Extend the passage on population decline in Russia and several European countries, starting right after its last sentence about Portugal.

*Document excerpt*:
━━━━━━━━━━━━━━━━━━━━

The decline in Russia's total population is among the largest in numbers, but not in percentage. After having peaked at 148,689,000 in 1991, the population then decreased, falling to 142,737,196 by 2008. This represents a 4.0% decrease in total population since the peak census figure. However, since then the Russian population has risen to 146,870,000 in 2018. This recent trend can be attributed to a lower death rate, higher birth rate, the annexation of Crimea and continued immigration, mostly from Ukraine and Armenia. It is some 40% above the 1950 population. Russia has become increasingly reliant on immigration to maintain its population; 2021 had the highest net immigration since 1994, despite which there was a small overall decline from 146.1 million to 145.4 million in 2021, the largest decline in over a decade. The natural death rate in January 2020, 2021, and 2022 have each been nearly double the natural birth rate.

Spain 
Spanish population fell by over 100 thousand in 2020, likely to continue as a long-term demographic trend.

Italy 
Italian population fell by a record amount in 2020, likely to continue as a long-term demographic trend.

Portugal 
Between 2011 and 2021, Portugal's population declined from 10.56 to 10.34 million people. The fertility rate has been consistently below 2 since the early 1980s, and the gap is increasingly being made up by Brazilian immigrants.

━━━━━━━━━━━━━━━━━━━━

*Excerpted data*:
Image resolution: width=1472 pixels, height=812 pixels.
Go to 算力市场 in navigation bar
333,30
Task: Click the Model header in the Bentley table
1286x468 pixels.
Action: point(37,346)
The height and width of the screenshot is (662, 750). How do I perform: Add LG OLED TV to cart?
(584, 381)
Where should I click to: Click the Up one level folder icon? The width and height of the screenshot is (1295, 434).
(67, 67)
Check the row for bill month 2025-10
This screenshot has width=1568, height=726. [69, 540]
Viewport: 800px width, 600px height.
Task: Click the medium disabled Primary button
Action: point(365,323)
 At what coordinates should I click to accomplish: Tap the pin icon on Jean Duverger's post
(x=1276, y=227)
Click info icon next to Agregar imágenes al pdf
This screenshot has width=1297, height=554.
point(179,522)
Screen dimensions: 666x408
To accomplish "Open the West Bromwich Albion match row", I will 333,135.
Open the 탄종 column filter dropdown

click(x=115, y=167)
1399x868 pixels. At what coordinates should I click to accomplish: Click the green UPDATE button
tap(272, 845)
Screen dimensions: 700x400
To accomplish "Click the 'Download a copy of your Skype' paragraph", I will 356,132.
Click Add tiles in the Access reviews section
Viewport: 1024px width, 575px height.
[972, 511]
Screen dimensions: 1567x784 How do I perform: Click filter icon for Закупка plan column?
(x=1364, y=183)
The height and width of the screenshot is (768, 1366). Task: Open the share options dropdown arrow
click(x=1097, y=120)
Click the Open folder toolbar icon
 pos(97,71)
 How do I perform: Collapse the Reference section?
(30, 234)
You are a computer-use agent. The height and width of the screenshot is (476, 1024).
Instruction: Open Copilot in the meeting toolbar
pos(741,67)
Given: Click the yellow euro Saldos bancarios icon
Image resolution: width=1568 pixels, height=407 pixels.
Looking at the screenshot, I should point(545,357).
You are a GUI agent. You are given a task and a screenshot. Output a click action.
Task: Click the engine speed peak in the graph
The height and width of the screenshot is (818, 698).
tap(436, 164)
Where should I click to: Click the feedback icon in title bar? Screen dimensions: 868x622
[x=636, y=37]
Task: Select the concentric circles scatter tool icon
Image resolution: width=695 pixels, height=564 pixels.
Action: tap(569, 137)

━━━━━━━━━━━━━━━━━━━━

*Response area*:
Halted declines

Germany 
In Germany, a continuously low birth rate has been offset by waves of immigration. From 2002 to 2011 the population declined by 2 million, the most since the Cold War. The 2011 national census recorded a population of 80.2 million people, following which official estimates showed an increase of 3 million over the next decade. The official estimate for 2020 was a slight decrease from 2019. Third-party estimates show a slight increase, instead.

Ireland 
In the current area of the Republic of Ireland, the population has fluctuated dramatically. The population of Ireland was 8 million in 1841, but it dropped due to the Irish famine and later emigration. The population of the Republic of Ireland hit a bottom at 2.8 million in the 1961 census, but it then rose and in 2011 it was 4.58 million. As of 2020, it is estimated to be just under 5 million according to the country's Central Statistics Office.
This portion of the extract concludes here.